Quiz #102
- 1. The US federal government can run a balanced budget over the business cycle (peak to peak) as long as it accepts that after all the spending adjustments are exhausted that the private domestic balance will only be in surplus if the external balance is in surplus.
- 2. A basic understanding of Modern Monetary Theory (MMT) would leave you to conclude that excessive real wage demands by workers can cause unemployment.
- 3. Modern Monetary Theory (MMT) teaches us that a sovereign government does not have to issue debt to finance its spending.
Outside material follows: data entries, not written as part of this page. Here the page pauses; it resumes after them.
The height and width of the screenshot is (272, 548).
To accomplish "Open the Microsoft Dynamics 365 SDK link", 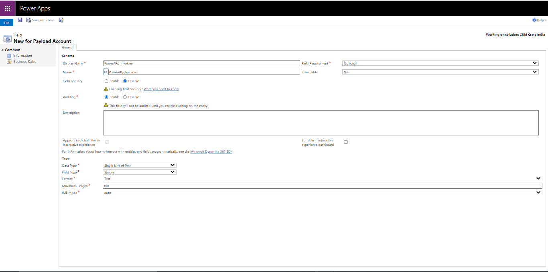I will [211, 151].
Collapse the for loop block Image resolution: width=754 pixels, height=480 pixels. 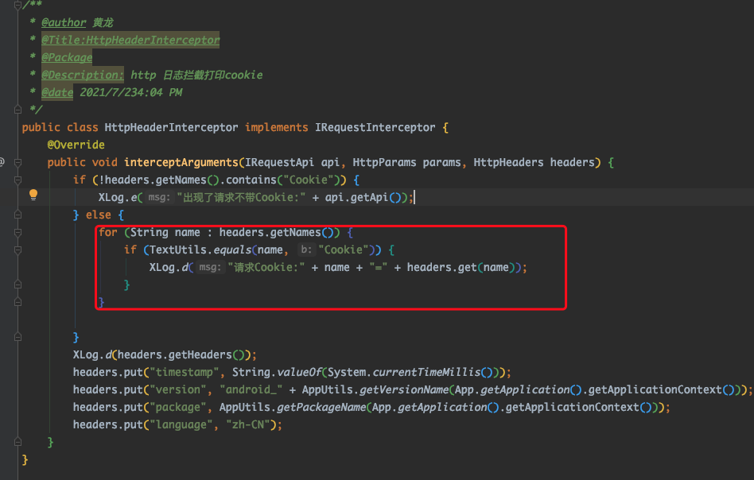pyautogui.click(x=17, y=232)
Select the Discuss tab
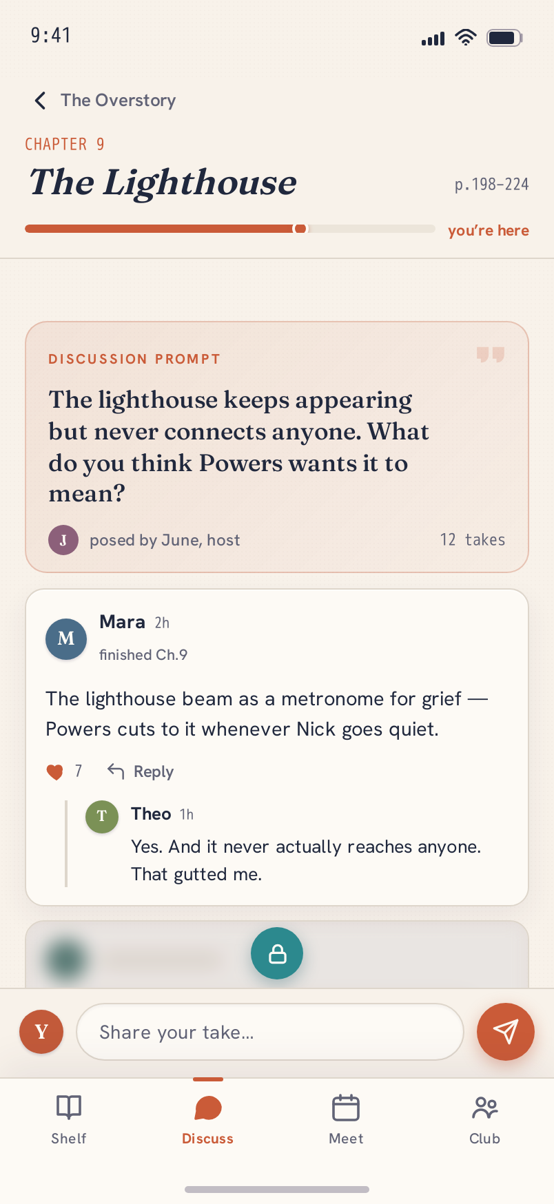The width and height of the screenshot is (554, 1204). click(x=207, y=1119)
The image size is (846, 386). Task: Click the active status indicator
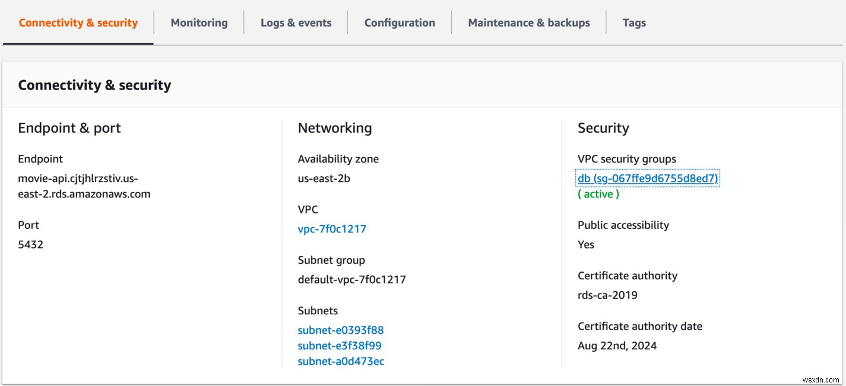click(x=598, y=194)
But the more public debt it voluntarily issues:
- the less is the volume of investment funds in the non-government sector that can be used for other investments.
- the greater is non-government wealth held in the form of public debt.
- the more difficult it is for banks to attract deposits to initiate loans from.
- 4. A budget surplus indicates that the national government is
- you cannot conclude anything about the government's policy intentions.
- trying to reduce public debt
- trying to slow the economy down and contain inflation.
- 5. Premium Question: The Australian government is aiming to get real GDP growth back on the trend that was observed over the last decade - around 3 per cent per annum. If labour productivity grows at 1.5 per cent per annum and the labour force grows at 2 per cent per annum and the average working week is constant in hours, then this policy (if successful) will see the unemployment rate rising.